More relaxed at home
“With remote working the new norm, it's easy to slip into bad habits,” says Juliette Hudson, SOC Team Lead at Redscan. “However, with cyber security risks being greater than ever and remote workers lacking office protections, it's important to maintain a high, if not higher standard, security awareness. If you're a home worker, security protocols should include locking your workstation whilst away from your desk”.
It is the case that many workers are happy to take everything very seriously at the office, setting a strong password and following procedures closely. However, it isn't always the same story when working remotely. Your staff are a crucial line of defence; it can be disastrous if they aren't following good security practices.
BYOD
It is also the case that flexible working encourages using a more significant number of personal devices. There doesn't have to be anything wrong with this, but it does open up the company to a broader attack area for cybercriminals.
Once again, the problem is that staff don't always understand the importance of following procedures and doing precisely what they are told to do. It is crucial from a security perspective, but it seems to have little impact on their day-to-day working life. This is why it can be challenging to remember.
Missing office protections
Flexible working will generally involve staff working outside of the office. Once again, this can have potential cost-saving benefits for the company and help staff avoid long commutes, so it has been well received as a concept. However, working in the office provides a range of cybersecurity provisions that make staff safer.

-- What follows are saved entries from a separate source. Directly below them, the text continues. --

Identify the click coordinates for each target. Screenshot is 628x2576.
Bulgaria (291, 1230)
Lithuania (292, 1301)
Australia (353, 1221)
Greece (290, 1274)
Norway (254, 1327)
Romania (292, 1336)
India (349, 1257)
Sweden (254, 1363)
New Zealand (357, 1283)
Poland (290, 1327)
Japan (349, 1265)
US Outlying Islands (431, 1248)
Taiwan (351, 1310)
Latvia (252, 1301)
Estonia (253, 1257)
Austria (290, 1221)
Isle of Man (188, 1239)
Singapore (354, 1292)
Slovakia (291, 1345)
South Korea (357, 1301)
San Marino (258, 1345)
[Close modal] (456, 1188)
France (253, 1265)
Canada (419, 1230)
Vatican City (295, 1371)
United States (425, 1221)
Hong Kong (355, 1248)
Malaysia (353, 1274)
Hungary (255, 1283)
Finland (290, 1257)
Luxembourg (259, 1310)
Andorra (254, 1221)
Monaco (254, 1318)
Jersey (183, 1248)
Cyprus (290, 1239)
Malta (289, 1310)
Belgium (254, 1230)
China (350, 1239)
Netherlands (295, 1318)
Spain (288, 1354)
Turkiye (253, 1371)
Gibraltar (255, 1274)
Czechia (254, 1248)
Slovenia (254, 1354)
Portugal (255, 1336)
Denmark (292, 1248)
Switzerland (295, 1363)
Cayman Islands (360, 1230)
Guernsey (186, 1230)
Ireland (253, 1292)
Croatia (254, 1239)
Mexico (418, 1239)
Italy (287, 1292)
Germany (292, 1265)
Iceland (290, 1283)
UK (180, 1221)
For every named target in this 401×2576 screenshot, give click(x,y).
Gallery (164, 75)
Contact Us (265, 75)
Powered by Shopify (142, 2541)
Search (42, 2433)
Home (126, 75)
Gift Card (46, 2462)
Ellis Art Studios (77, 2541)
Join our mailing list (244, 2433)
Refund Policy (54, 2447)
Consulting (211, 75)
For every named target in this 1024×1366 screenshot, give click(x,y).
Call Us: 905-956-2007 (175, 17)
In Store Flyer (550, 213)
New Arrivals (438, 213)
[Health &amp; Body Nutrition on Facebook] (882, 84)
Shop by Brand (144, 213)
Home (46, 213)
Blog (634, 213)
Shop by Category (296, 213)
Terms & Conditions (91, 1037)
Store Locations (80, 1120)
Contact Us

Working at home means relying on their private cybersecurity measures, which are not always up to the same level as those in the office. What is worse is that companies have never been in a worse position to change the kinds of cybersecurity they offer. There is a shortage of qualified and experienced cybersecurity professionals. This makes it extremely difficult to bring the kind of expertise into your business that might mitigate some of these issues.
Complicating password management?
Passwords are an essential part of cybersecurity. Statistics show that a monumental 80% of data breaches can be traced back to weak or reused passwords. However, it is possible that flexible working makes passwords weaker and puts the system at greater risk of attack.
If a staff member has to remember a password to be used on multiple machines, they might ignore robust password protocols and opt for one that is easy to remember instead. Unfortunately, this leaves the business open to cracked passwords and cybercriminals entering the system without anyone's knowledge.
Tips for improving security with flexible working patterns
- Multi-factor authentication – also known as MFA, is an elementary form of cybersecurity that can be very effective. The concept here is that inside of relying on a single form of authentication (such as a password), it will only grant access with multiple forms of authentication. Options could include fingerprint scanning, memorable phrases, or access codes sent to other devices.
- Regular training – training is a crucial part of cybersecurity that is often overlooked. You should regularly provide staff with high-quality training and keep up to date to help staff understand the most current threats.
- Having an incident plan in place – one of the fundamental problems for remote workers is not knowing what to do when they discover something has gone wrong. In many cases, things are made worse by staff not acting as they should. To counteract this, you should have an incident response plan in place so that everyone knows what they need to do in the event of a cyberattack.